■ **Set of tasks**
**A.** Please print the passage from the SR20DET swap thread between "go to www.zilvia.net" and "the sr wiring.", inclusive.
**B.** In the SR20DET swap thread, what car is the first poster putting the engine into?
──────── Selected extract
# HELP with sr20det swap!



## Guest (Oct 22, 2002)

im doing my own swap and getting my own engine from my uncle in japan for 500bucks with all the stuff i want on it im buying the kit at heavythrottle the EZ install kit, custom downpipe from a friend and his walbro 255 fuel pump. buying the apex n1 exuast and some rotas and kumos this weekend.but right now my uncle is looking for the engine as i speak and i gotta learn how to swap this baby in my 92 coupe 240sx i have read all the stuff on sportcompactcarweb.com i know how it is done just having problems with how to do the wireing!! if anyone know some sites or know how to do it please email me at [email protected] and see if ya can help me out please!!


----------



## Guest (Oct 22, 2002)

Look for a factory service manual for a sr0det I got one for a ca18det on my comp but I hope this site can help too www.srswap.com


----------



## rudeboy (Oct 27, 2002)

go to www.zilvia.net
i think they have an english sr wiring diagram


----------



## Guest (Nov 7, 2002)

*sr20det wiring?*

oh,you can try to contact edwin from cartunemotorsports.com he help me with the sr wiring.


----------



## twisted200ser (Jun 4, 2002)

*sr20det*

i think what you need to be asking is how many more people can you hookup for that price


----------
────────────────
──────── Information shown
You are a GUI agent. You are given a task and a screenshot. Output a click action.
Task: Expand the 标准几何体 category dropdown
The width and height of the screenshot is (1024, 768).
────────────────
■ **Solutions to each task**
**A.**
go to www.zilvia.net
i think they have an english sr wiring diagram


----------



## Guest (Nov 7, 2002)

*sr20det wiring?*

oh,you can try to contact edwin from cartunemotorsports.com he help me with the sr wiring.

**B.** A '92 240SX coupe.